Learn a simple skill - it saves lives!
In the last few weeks, we have seen that anyone – no matter their levels of fitness – can suffer a heart attack or cardiac arrest.
But it’s the “what happens next” that can be crucial to their chances of survival.
Both 20-year-old Blairgowrie Rugby Club player Hamish Bell and the Danish international footballer Christian Eriksen are still alive thanks to the prompt actions of team-mates and medical staff.
As you can see on the video, Scottish Rugby’s Chief Medical Officer and Scotland team doctor James Robson has taken the Scotland national men’s squad through some simple measures that anyone can do if confronted by a collapse where an individual has stopped breathing and is unresponsive.
His sessions have been in support of the work being undertaken by the Scottish Ambulance Service and Save a Life Scotland.
Similar sessions will be undertaken with the Scotland Women’s squad later this year.
Dr Robson said: “We have been teaching the national squad players CPR – cardiopulmonary resuscitation – in light of what we have seen happening on and off the pitch.
“We would promote it to everybody. For every minute of delay, that patient – it could be your team-mate, friend or a passer-by – loses 10% of their chances of survival.
“Early CPR is essential, and I would encourage everyone to help. Please get enrolled in local courses, check out the Scottish Ambulance Service website or see your first-aid advisors. It’s a skill that everybody can learn and, as we’ve seen, it saves lives.”
During the session, Dr Robson advised players that the call to the Ambulance Service should be made in tandem with starting CPR.
He also praised the number of clubs, organisations and communities who have installed defibrillators, also known as “heart-start” machines, which can be used to restore regular heart rhythm.
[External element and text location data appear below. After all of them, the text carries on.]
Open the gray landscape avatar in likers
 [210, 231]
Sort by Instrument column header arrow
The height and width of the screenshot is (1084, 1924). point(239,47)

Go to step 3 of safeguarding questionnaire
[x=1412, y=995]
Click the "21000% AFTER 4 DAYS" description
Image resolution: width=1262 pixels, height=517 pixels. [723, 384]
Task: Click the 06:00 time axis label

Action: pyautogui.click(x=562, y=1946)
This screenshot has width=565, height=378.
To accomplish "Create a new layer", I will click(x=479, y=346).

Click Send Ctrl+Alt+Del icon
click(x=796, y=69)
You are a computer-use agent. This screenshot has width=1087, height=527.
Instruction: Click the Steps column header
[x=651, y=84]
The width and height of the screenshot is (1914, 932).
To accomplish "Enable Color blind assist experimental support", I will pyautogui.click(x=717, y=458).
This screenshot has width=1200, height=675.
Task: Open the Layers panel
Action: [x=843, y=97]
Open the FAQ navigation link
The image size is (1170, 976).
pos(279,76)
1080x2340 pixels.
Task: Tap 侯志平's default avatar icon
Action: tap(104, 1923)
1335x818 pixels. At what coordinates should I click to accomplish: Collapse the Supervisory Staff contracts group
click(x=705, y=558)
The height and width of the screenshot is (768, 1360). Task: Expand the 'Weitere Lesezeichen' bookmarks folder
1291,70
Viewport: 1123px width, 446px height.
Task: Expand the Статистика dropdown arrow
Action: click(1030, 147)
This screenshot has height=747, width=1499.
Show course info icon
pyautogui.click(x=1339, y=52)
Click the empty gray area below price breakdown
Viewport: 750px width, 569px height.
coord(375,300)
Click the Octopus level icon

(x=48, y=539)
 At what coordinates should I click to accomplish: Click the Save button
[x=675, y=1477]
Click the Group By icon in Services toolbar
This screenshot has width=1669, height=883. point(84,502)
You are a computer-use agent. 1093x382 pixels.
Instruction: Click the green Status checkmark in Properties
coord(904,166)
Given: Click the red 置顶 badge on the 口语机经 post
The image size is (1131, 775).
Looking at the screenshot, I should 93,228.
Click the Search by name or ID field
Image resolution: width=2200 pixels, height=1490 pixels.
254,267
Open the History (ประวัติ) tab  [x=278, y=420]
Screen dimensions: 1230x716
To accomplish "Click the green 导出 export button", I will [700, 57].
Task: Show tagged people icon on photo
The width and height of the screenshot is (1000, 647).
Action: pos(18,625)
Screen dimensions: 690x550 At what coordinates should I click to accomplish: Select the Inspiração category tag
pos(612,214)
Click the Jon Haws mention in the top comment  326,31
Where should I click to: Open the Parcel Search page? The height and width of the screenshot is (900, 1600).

One of the Scotland players knows more than most the importance of Dr Robson’s message.
Magnus Bradbury, the 25-year-old Edinburgh Rugby back-row forward, who has won 14 caps for Scotland, said: “ It’s a cause that’s close to my heart as my dad and a neighbour saved my mum this time last year.”
Mum, Scottish Rugby past president Dee Bradbury, was revived by husband Nick and a neighbour at her home near Oban. They used chest compressions and a defibrillator and, a year on, Dee is well.
“It’s great to see this campaign and hopefully this raises awareness of the part we can all play to keep everyone safe,” he said.
Magnus added: “To be honest I should have asked my dad for a few pointers! But the session with James underlined that it’s a very straight-forward process.
“I would encourage everyone to learn CPR. As James says there are classes you can attend but you can also just Google it.”
Scottish Rugby is extending its best wishes to Hamish Bell at Blairgowrie. Three of our British & Irish Lions players, Zander Fagerson, Hamish Watson and Stuart Hogg, have sent him video messages and we have also sent signed Lions and Scotland shirts to him as he continues his recovery at home having been discharged from hospital last week.
Pauline Howie, Chief Executive of the Scottish Ambulance Service, said: “So that we can increase the survival rates of those who go into cardiac arrest in Scotland, it’s really important for us to embolden people to deliver bystander CPR and to use a defibrillator if they witness someone in cardiac arrest. Taking this action at the right time can be crucial in saving someone’s life.
“Over the last five years, we’ve been working with the Save a Life for Scotland (SALFS) partnership. In that time, we’ve equipped over 640,000 people with CPR skills and doubled survival rates for those suffering an out-of-hospital cardiac arrest to one in ten. Our aim is to deliver the message that everybody in Scotland has the power to help save lives.”